Нетрудно было понять, о чем думала Ми Ненг. Не надо обладать даром ясновиденья, чтобы узнать причину ее печали: ей суждено пережить нас всех. Разумы живут не одно столетие.

– Не нужно… – начала я, но она не дала закончить.

– Не беспокойся обо мне. Все хорошо. Столько всяких обязанностей, что некогда думать о собственных тревогах.

Я знала, что Ми Ненг пыталась меня приободрить, и не стала возражать.

– Взгляни на него, – продолжала дочь, – совсем еще дитя.

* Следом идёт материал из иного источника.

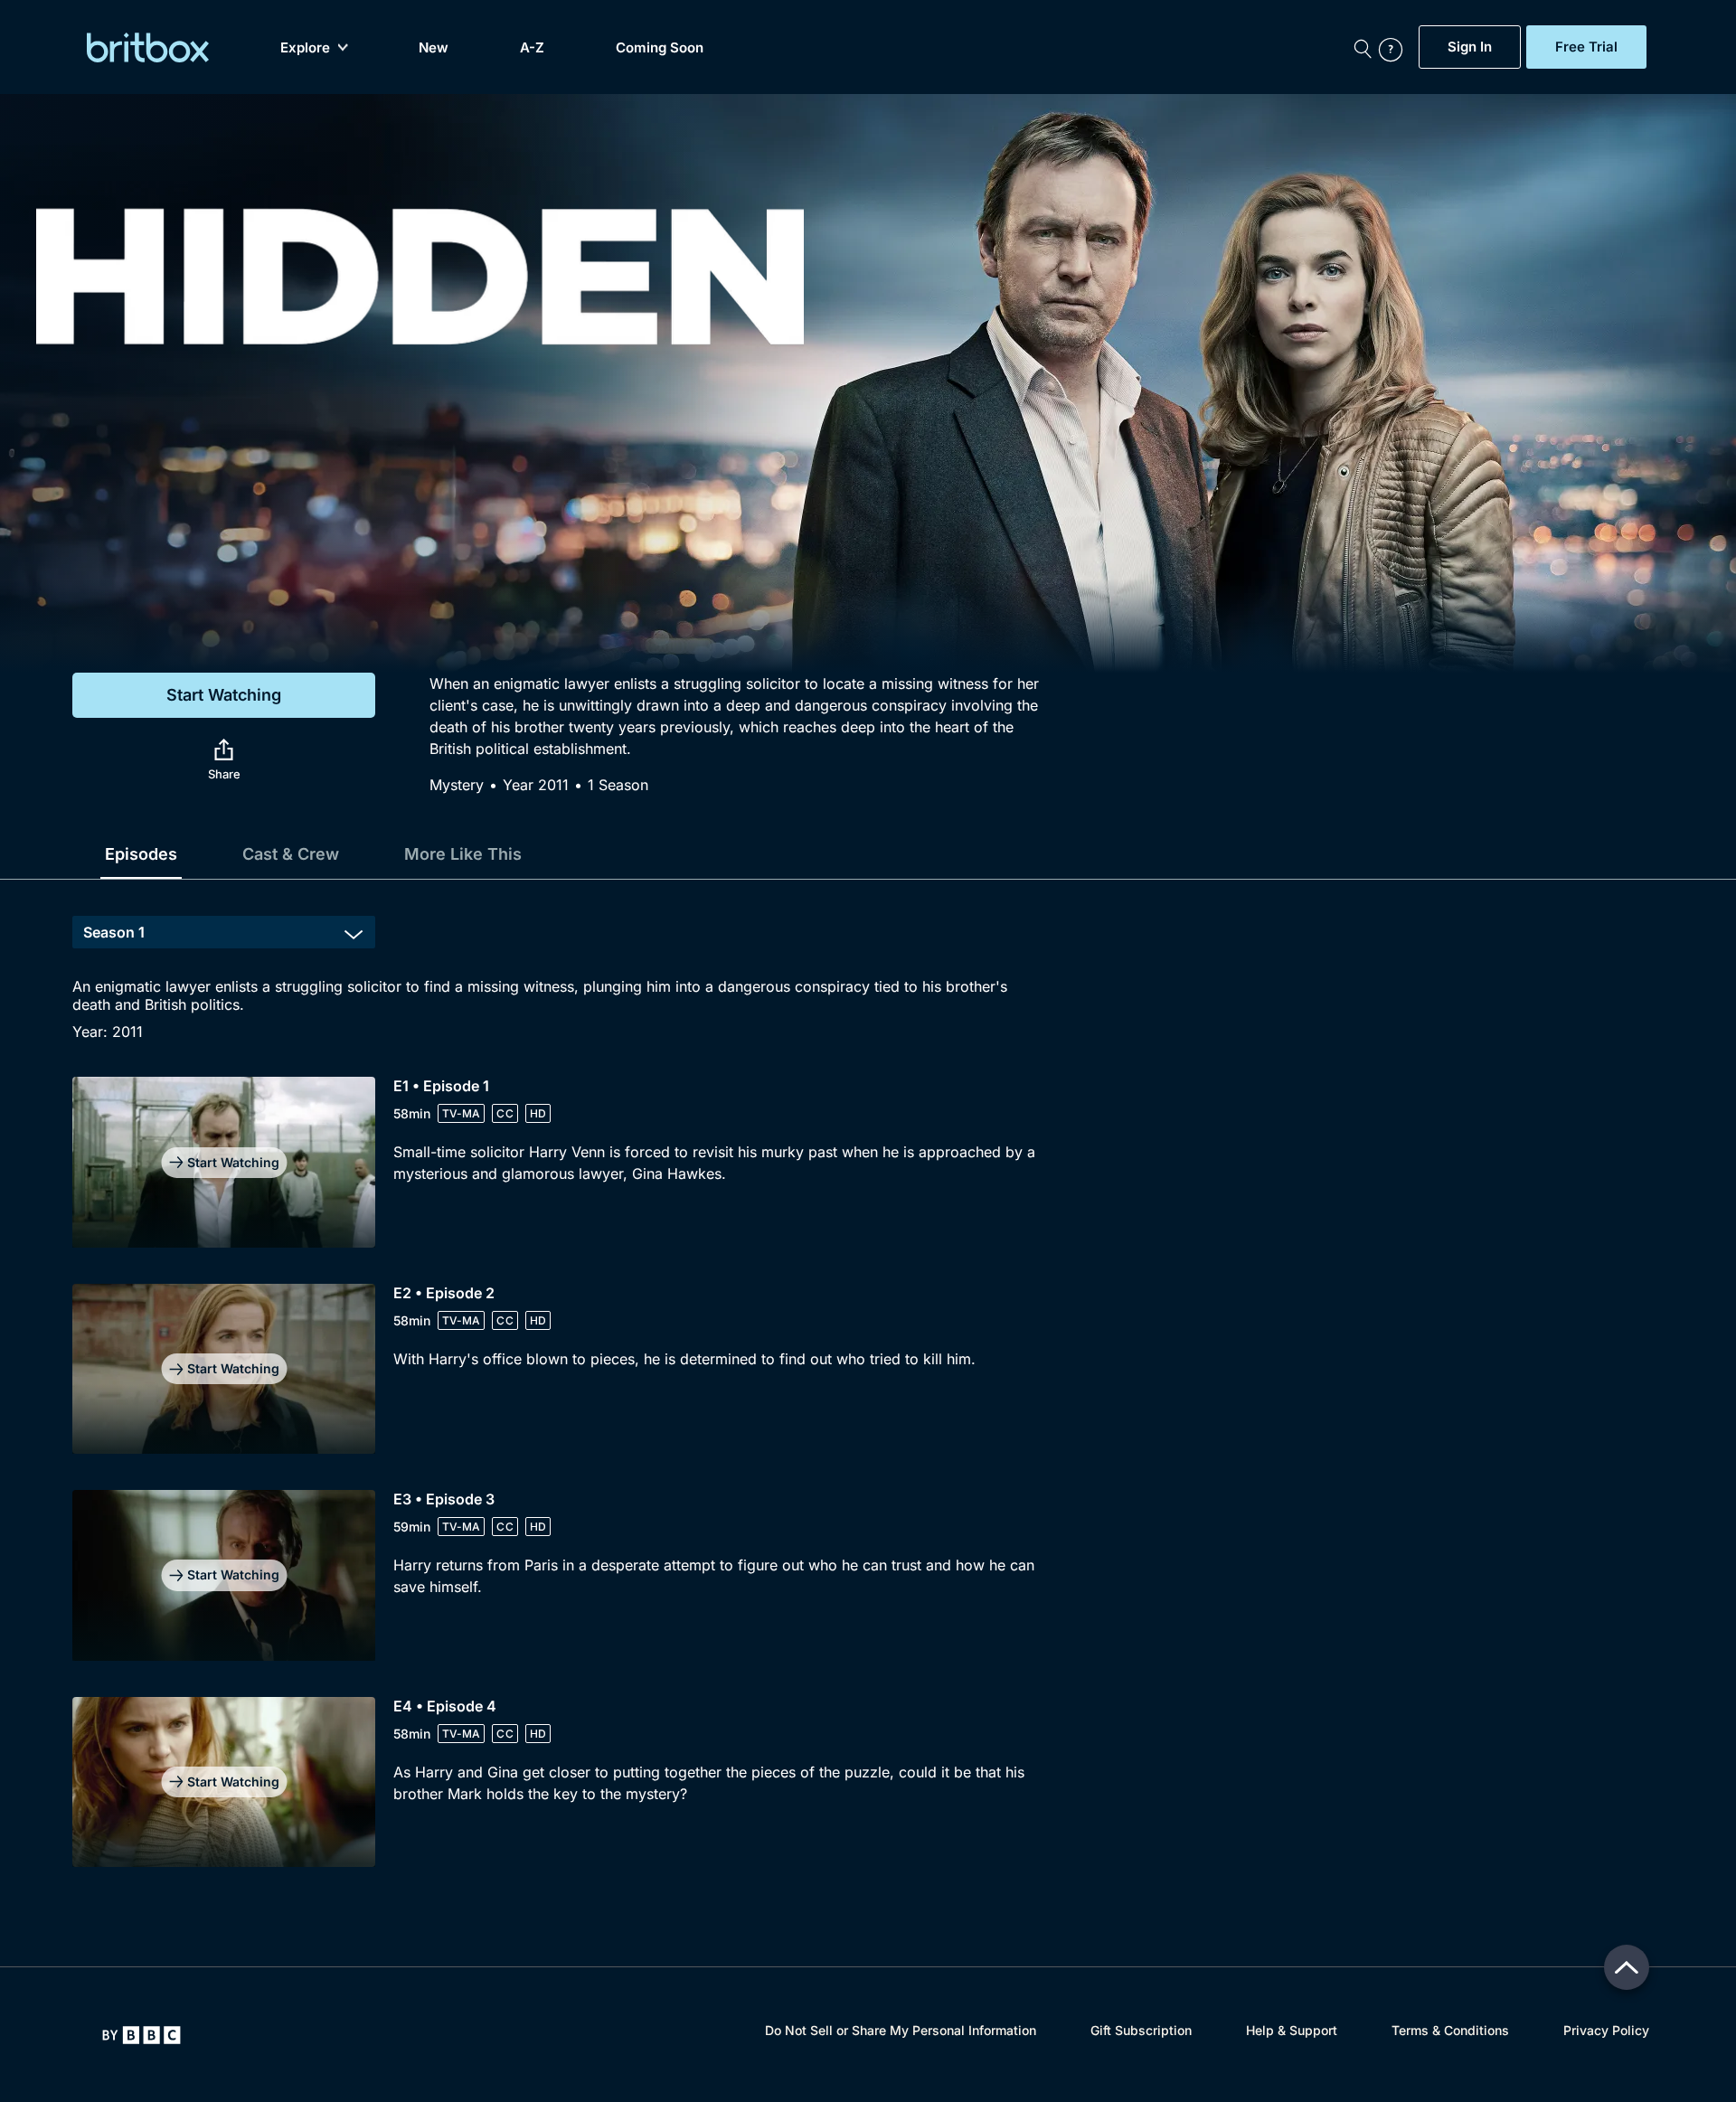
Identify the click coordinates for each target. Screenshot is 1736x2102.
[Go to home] (141, 2035)
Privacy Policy (1606, 2030)
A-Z (532, 47)
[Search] (1363, 47)
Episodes (141, 853)
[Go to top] (1626, 1967)
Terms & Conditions (1450, 2030)
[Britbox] (148, 47)
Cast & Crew (290, 853)
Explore (305, 47)
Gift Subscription (1141, 2030)
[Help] (1394, 47)
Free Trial (1586, 47)
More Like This (463, 853)
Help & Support (1291, 2030)
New (433, 47)
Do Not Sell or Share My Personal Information (900, 2030)
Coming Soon (659, 47)
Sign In (1470, 47)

Но сама Ми Ненг не казалась ребенком: Разум взрослеет и стареет совершенно не так, как человек. Было ли дело в ее физиологии или всему виной богатый опыт космических путешествий, речи твоей сестры казались пугающе взрослыми. Порою она виделась мне куда старше, чем я сама.

– Не стоит оценивать его по твоим меркам.

– Я и не собиралась, – беззаботно, по-девичьи засмеялась она в ответ, – он ведь человек.

– Но все еще твой брат, – сказала я с вопросом в голосе.

– Разумеется, мама, он мой брат. А еще он полный дурак время от времени, но и я не лучше. В этом мы похожи.

Голос Ми Ненг искрился радостью, ее проекция подплыла ко мне чуточку ближе, чтобы четче видеть состязание.

Уже слегка нетрезвый ученый пытался сочинить стих про осень и вино и ужасно коверкал слова, чем здорово веселил прочих гостей.

Только одинокий участник-иноземец не смеялся. Он стоял рядом, положив руку тебе на плечо, взглядом черных глаз выражая крайнюю серьезность, и что-то говорил, словно пытался подбодрить, и я не могла не одобрить его поступок.

– Зря волнуется, – сказала Ми Ненг, – он победит без труда.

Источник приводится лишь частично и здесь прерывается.